# WHAT IS BEING ASKED
The entries below must be repeated exactly. None may be skipped.

◆ ◆ ◆ ◆ ◆ ◆ ◆

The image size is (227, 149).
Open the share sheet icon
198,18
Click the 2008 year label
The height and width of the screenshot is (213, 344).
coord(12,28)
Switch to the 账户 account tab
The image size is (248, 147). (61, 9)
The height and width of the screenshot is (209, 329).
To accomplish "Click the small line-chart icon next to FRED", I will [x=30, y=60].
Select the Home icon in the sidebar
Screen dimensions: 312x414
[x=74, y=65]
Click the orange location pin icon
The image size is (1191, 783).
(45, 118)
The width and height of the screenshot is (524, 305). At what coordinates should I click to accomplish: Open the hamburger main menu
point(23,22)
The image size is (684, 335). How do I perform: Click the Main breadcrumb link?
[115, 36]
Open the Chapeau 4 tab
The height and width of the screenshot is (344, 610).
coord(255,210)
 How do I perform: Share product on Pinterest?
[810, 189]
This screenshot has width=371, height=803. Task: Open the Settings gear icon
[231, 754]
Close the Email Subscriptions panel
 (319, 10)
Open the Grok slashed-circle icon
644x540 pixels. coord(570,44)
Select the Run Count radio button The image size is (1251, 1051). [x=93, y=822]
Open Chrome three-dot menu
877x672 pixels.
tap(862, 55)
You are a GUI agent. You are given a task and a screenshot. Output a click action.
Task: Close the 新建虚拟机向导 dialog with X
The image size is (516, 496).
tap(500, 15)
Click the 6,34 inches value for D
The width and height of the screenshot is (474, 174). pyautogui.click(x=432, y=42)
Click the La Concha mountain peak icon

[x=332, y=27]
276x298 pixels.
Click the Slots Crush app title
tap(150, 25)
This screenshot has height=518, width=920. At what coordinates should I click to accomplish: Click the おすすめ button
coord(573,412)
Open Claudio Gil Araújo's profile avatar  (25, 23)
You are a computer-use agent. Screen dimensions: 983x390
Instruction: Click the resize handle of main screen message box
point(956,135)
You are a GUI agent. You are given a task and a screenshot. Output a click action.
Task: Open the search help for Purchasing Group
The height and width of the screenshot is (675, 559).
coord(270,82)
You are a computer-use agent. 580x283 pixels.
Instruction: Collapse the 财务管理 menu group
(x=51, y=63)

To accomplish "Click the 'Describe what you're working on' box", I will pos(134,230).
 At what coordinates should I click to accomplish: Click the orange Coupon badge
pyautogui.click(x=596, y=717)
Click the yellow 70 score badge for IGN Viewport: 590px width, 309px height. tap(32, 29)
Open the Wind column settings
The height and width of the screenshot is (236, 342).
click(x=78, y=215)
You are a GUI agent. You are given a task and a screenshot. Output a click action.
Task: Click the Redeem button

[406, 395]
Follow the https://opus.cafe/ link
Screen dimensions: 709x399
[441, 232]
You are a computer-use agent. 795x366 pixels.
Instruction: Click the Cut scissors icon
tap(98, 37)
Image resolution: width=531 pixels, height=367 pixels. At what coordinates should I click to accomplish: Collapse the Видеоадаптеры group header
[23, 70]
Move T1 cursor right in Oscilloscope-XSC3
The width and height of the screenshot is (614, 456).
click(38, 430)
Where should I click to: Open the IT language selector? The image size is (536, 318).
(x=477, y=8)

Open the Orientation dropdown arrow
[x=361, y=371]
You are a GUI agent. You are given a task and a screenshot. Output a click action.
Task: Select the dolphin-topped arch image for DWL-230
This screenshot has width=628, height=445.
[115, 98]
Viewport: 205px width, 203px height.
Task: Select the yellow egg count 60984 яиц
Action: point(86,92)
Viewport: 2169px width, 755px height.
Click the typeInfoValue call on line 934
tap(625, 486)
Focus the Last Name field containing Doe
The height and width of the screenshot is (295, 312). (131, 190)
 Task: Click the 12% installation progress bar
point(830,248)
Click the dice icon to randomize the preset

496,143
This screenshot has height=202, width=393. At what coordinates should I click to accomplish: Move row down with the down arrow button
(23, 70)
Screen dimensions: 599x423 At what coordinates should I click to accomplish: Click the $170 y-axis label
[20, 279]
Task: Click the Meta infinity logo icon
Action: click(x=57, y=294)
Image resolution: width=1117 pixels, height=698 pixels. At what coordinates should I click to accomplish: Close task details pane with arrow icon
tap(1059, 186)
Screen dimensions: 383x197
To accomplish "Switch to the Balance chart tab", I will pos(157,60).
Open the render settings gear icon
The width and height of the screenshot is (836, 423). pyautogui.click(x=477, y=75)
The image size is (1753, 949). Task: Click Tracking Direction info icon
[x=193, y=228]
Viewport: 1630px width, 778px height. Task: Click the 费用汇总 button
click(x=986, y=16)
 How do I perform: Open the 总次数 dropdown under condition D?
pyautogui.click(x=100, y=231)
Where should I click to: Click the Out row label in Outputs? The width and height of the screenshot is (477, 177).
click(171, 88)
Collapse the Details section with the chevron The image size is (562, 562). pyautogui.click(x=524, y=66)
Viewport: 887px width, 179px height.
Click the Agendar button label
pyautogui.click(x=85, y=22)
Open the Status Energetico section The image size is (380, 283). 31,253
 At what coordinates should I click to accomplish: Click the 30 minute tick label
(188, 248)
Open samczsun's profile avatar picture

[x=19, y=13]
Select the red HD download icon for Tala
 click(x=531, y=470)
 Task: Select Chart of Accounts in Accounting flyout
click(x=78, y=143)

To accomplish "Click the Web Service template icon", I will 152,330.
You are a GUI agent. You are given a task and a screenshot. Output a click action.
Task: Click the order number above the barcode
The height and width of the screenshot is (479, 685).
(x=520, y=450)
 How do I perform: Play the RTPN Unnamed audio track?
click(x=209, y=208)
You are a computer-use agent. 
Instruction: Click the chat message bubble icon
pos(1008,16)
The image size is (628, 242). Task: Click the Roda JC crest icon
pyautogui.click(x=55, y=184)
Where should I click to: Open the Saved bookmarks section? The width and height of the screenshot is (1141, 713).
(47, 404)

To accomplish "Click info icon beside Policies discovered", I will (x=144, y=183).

◆ ◆ ◆ ◆ ◆ ◆ ◆

# ANSWER FOR THIS EXERCISE
The image size is (227, 149).
Open the share sheet icon
198,18
Click the 2008 year label
The height and width of the screenshot is (213, 344).
coord(12,28)
Switch to the 账户 account tab
The image size is (248, 147). (61, 9)
The height and width of the screenshot is (209, 329).
To accomplish "Click the small line-chart icon next to FRED", I will [x=30, y=60].
Select the Home icon in the sidebar
Screen dimensions: 312x414
[x=74, y=65]
Click the orange location pin icon
The image size is (1191, 783).
(45, 118)
The width and height of the screenshot is (524, 305). At what coordinates should I click to accomplish: Open the hamburger main menu
point(23,22)
The image size is (684, 335). How do I perform: Click the Main breadcrumb link?
[115, 36]
Open the Chapeau 4 tab
The height and width of the screenshot is (344, 610).
coord(255,210)
 How do I perform: Share product on Pinterest?
[810, 189]
This screenshot has width=371, height=803. Task: Open the Settings gear icon
[231, 754]
Close the Email Subscriptions panel
 (319, 10)
Open the Grok slashed-circle icon
644x540 pixels. coord(570,44)
Select the Run Count radio button The image size is (1251, 1051). [x=93, y=822]
Open Chrome three-dot menu
877x672 pixels.
tap(862, 55)
You are a GUI agent. You are given a task and a screenshot. Output a click action.
Task: Close the 新建虚拟机向导 dialog with X
The image size is (516, 496).
tap(500, 15)
Click the 6,34 inches value for D
The width and height of the screenshot is (474, 174). pyautogui.click(x=432, y=42)
Click the La Concha mountain peak icon

[x=332, y=27]
276x298 pixels.
Click the Slots Crush app title
tap(150, 25)
This screenshot has height=518, width=920. At what coordinates should I click to accomplish: Click the おすすめ button
coord(573,412)
Open Claudio Gil Araújo's profile avatar  (25, 23)
You are a computer-use agent. Screen dimensions: 983x390
Instruction: Click the resize handle of main screen message box
point(956,135)
You are a GUI agent. You are given a task and a screenshot. Output a click action.
Task: Open the search help for Purchasing Group
The height and width of the screenshot is (675, 559).
coord(270,82)
You are a computer-use agent. 580x283 pixels.
Instruction: Collapse the 财务管理 menu group
(x=51, y=63)

To accomplish "Click the 'Describe what you're working on' box", I will pos(134,230).
 At what coordinates should I click to accomplish: Click the orange Coupon badge
pyautogui.click(x=596, y=717)
Click the yellow 70 score badge for IGN Viewport: 590px width, 309px height. tap(32, 29)
Open the Wind column settings
The height and width of the screenshot is (236, 342).
click(x=78, y=215)
You are a GUI agent. You are given a task and a screenshot. Output a click action.
Task: Click the Redeem button

[406, 395]
Follow the https://opus.cafe/ link
Screen dimensions: 709x399
[441, 232]
You are a computer-use agent. 795x366 pixels.
Instruction: Click the Cut scissors icon
tap(98, 37)
Image resolution: width=531 pixels, height=367 pixels. At what coordinates should I click to accomplish: Collapse the Видеоадаптеры group header
[23, 70]
Move T1 cursor right in Oscilloscope-XSC3
The width and height of the screenshot is (614, 456).
click(38, 430)
Where should I click to: Open the IT language selector? The image size is (536, 318).
(x=477, y=8)

Open the Orientation dropdown arrow
[x=361, y=371]
You are a GUI agent. You are given a task and a screenshot. Output a click action.
Task: Select the dolphin-topped arch image for DWL-230
This screenshot has width=628, height=445.
[115, 98]
Viewport: 205px width, 203px height.
Task: Select the yellow egg count 60984 яиц
Action: point(86,92)
Viewport: 2169px width, 755px height.
Click the typeInfoValue call on line 934
tap(625, 486)
Focus the Last Name field containing Doe
The height and width of the screenshot is (295, 312). (131, 190)
 Task: Click the 12% installation progress bar
point(830,248)
Click the dice icon to randomize the preset

496,143
This screenshot has height=202, width=393. At what coordinates should I click to accomplish: Move row down with the down arrow button
(23, 70)
Screen dimensions: 599x423 At what coordinates should I click to accomplish: Click the $170 y-axis label
[20, 279]
Task: Click the Meta infinity logo icon
Action: click(x=57, y=294)
Image resolution: width=1117 pixels, height=698 pixels. At what coordinates should I click to accomplish: Close task details pane with arrow icon
tap(1059, 186)
Screen dimensions: 383x197
To accomplish "Switch to the Balance chart tab", I will pos(157,60).
Open the render settings gear icon
The width and height of the screenshot is (836, 423). pyautogui.click(x=477, y=75)
The image size is (1753, 949). Task: Click Tracking Direction info icon
[x=193, y=228]
Viewport: 1630px width, 778px height. Task: Click the 费用汇总 button
click(x=986, y=16)
 How do I perform: Open the 总次数 dropdown under condition D?
pyautogui.click(x=100, y=231)
Where should I click to: Click the Out row label in Outputs? The width and height of the screenshot is (477, 177).
click(171, 88)
Collapse the Details section with the chevron The image size is (562, 562). pyautogui.click(x=524, y=66)
Viewport: 887px width, 179px height.
Click the Agendar button label
pyautogui.click(x=85, y=22)
Open the Status Energetico section The image size is (380, 283). 31,253
 At what coordinates should I click to accomplish: Click the 30 minute tick label
(188, 248)
Open samczsun's profile avatar picture

[x=19, y=13]
Select the red HD download icon for Tala
 click(x=531, y=470)
 Task: Select Chart of Accounts in Accounting flyout
click(x=78, y=143)

To accomplish "Click the Web Service template icon", I will 152,330.
You are a GUI agent. You are given a task and a screenshot. Output a click action.
Task: Click the order number above the barcode
The height and width of the screenshot is (479, 685).
(x=520, y=450)
 How do I perform: Play the RTPN Unnamed audio track?
click(x=209, y=208)
You are a computer-use agent. 
Instruction: Click the chat message bubble icon
pos(1008,16)
The image size is (628, 242). Task: Click the Roda JC crest icon
pyautogui.click(x=55, y=184)
Where should I click to: Open the Saved bookmarks section? The width and height of the screenshot is (1141, 713).
(47, 404)

To accomplish "Click info icon beside Policies discovered", I will (x=144, y=183).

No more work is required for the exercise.